Star Wars Rogue One – a new type of Star Wars movie
In this new era of regular Star Wars movies, my viewing of Rogue One was approached with mild caution and hope, there’s always hope.
When you are such a huge Star Wars fan, it’s almost impossible to accurately judge how good a new Star Wars movie is on the first viewing. We all remember the hype machine of 1999 when The Phantom Menace was released – the first Star Wars movie for 16 years. We all swore it was a good movie, we must have – most of us watched more then five times at the theater!
More recently The Force Awakens was also similarly hyped, although this time we were spared the three months of camping outside the theater – remember that? Now the dust has settled on The Force Awakens, I think we can safely say it’s a competent if slightly derivative episode of the saga. I bring all this up, because the real test of time is years – not days or even months to judge one movie against the other.

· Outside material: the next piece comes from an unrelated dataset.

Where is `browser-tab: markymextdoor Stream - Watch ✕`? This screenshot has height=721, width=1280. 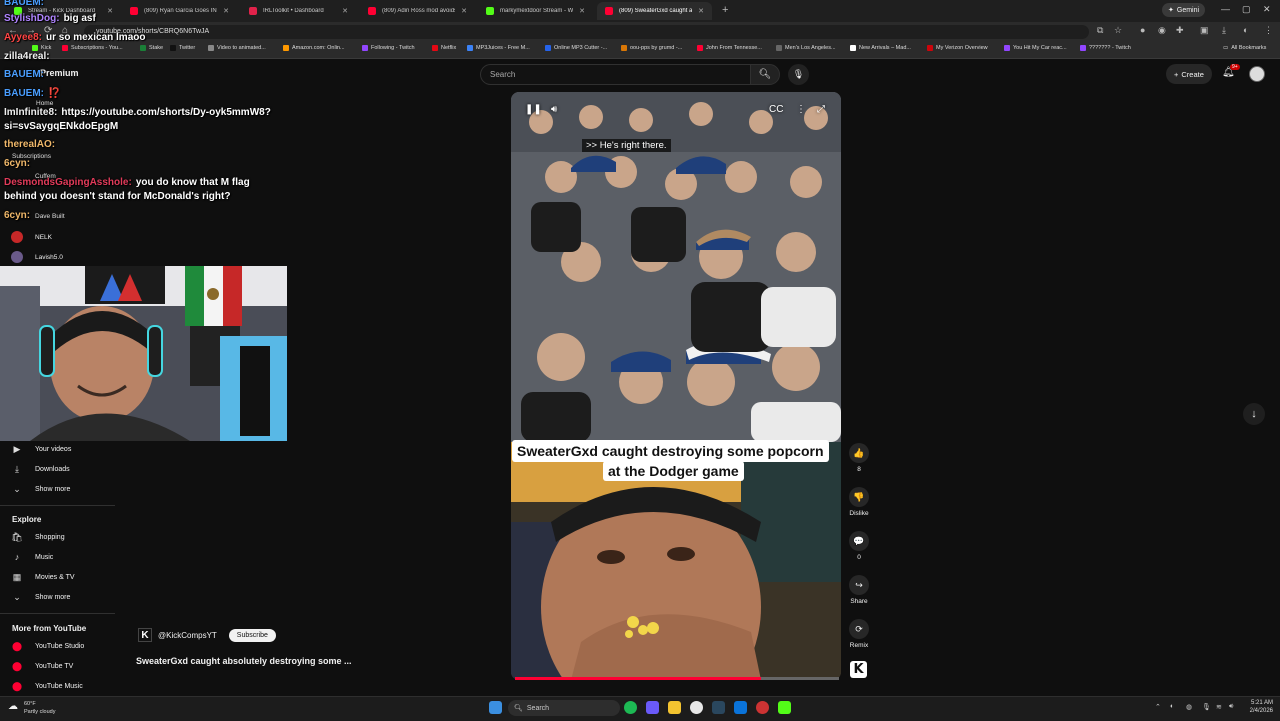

So for me, Rogue One starts off slowly setting up the story. It already feels a little different with no opening crawl and no John Williams music, both firsts in a Star Wars movie.
Former scientist Galen Erso lives on a farm with his wife and young daughter Jyn. His peaceful life ends when the ambitious Imperial director Orson Krennic takes him away from his beloved family. Many years later, Galen is now the Empire’s lead engineer for the most powerful weapon in the galaxy, the Death Star. Knowing that her father holds the key to its destruction, a grown up Jyn joins forces with the rebels to steal the space station’s plans for the Rebel Alliance.
Established rebel characters feature, such as Mon Mothma and General Dadonna, as well as a bunch of new heroes including Cassian Andor and reprogrammed Imperial droid K2SO to provide the sarcastic wise cracks.
Probably the main talking point of Rogue One, was bringing Peter Cushing back from the dead as character Grand Moff Tarkin thanks to recent breakthrough CGI technology. It really is a watershed moment and which makes your jaw drop the first time you see it! The same trick is pulled at the movies conclusion with a brief scene of a young 1977 Princess Leia, to prove Tarkin wasn’t a fluke.
Vader also features in a couple of powerful scenes which adds gravitas to the Star Wars universe.
Building the Death Star against his will, Galen has intentionally left a weakness within the design, detailed in the Death Star plans stored at a data center on the Tropical planet of Scarif also the location of the Death Star’s construction.
Rogue One is a more serious Star Wars movie more suited to adults in the same vein as Empire Strikes Back or arguably Revenge of the Sith, it respectfully and nostalgically captures the same tone as A New Hope. The second half of the movie which climaxes with the Battle of Scarif, is a lot more intense and keeps up the pace brilliantly until the end.
The standard of acting performances is top drawer for a Star Wars movie, and the action scenes are a hark back to the original movies. I particularly liked the scene where the rebel fleet turns up for battle at Scarif which reminded me of one of my favorite scenes from Return Of The Jedi.
The movie ends just before the start of A New Hope, and this made me want to watch ANH when I got back home!
So, is Rogue One better than The Force Awakens and the Prequels? Probably.
But is it as good as the original movies and how does it compare to them? Only after a few years will we really know that, but Rogue One is surprisingly great and worth watching for any weathered Star Wars fan.